Tinubu orders immediate rescue of abducted Zamfara students

PRESIDENT Bola Tinubu has ordered security operatives to immediately rescue students of the Federal University, Gusau, in Zamfara state, who were abducted in the early hours of Friday, Sept. 22.

This was contained in a statement by the Special Adviser to the President on Media and Publicity Ajuri Ngelale on Sunday, Sept. 24.

“There is no moral justification for such heinous crimes against innocent victims whose only ‘offence’ was their pursuit of quality education,” the statement read.

Tinubu condoled the families of the affected students and assured them that no effort would be spared in securing their release.

He also noted that his government was determined to ensure the safety of educational institutions and rid them of terrorists.

Over 25 students, mostly female, were abducted from the Federal University, Gusau, during the attack. Six of the affected students were rescued by officials of the Nigerian Army, leaving more than 20 others still in captivity.
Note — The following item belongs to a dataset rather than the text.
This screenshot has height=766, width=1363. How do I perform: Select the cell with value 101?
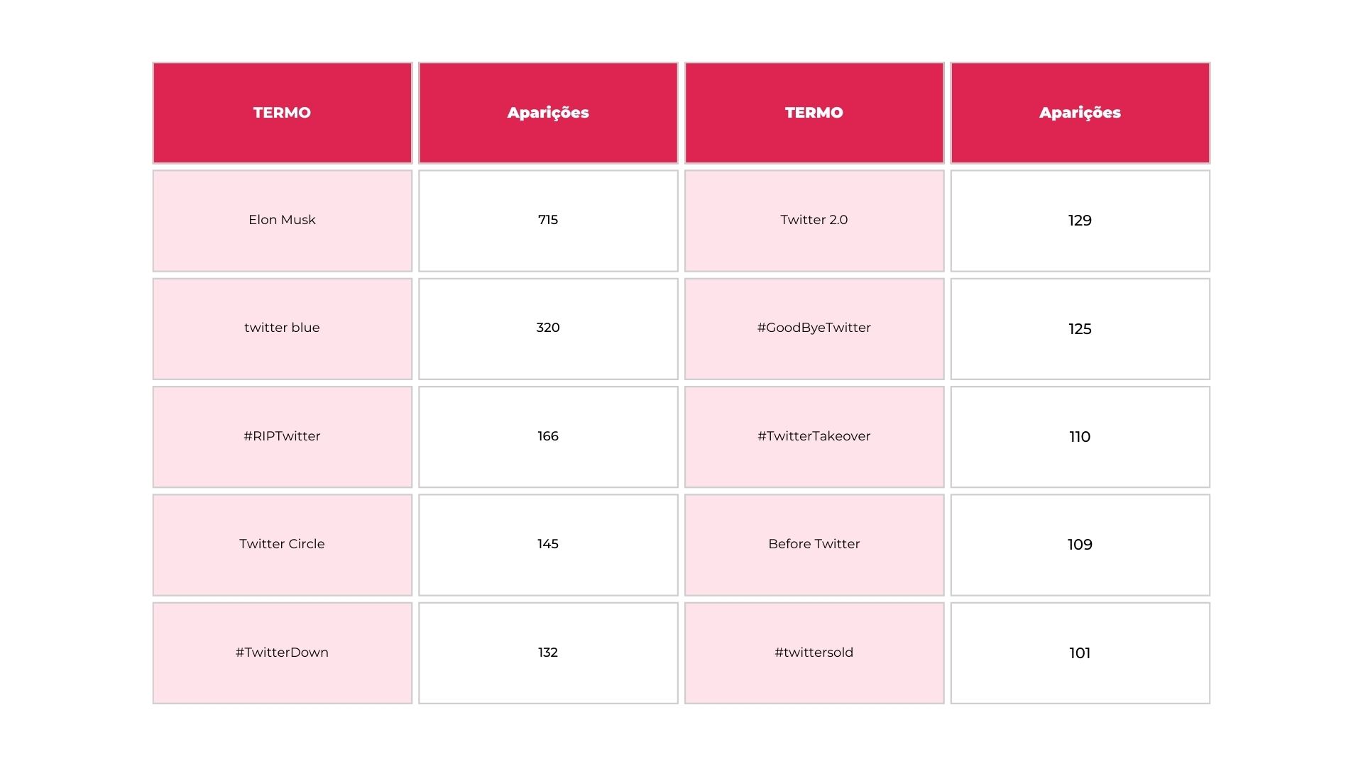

Sources within the school told The ICIR that the terrorists had earlier threatened to kidnap more than 100 people from the institution.

“They vowed that they would abduct 100, kill 30, and the government would pay ransoms for 70. Now they have started their mission and went with 24, they are still coming back to abduct the remaining 76 if care is not taken,” a school student, Mubarak (surname withheld), told The ICIR.

He also disclosed that while this was not the first kidnap incident recorded in the school, the current cases had affected more students than before.

On Friday, June 16, terrorists abducted five students from the institution. The incident led to protests by school students, who blocked major roads, leaving many motorists stranded for hours.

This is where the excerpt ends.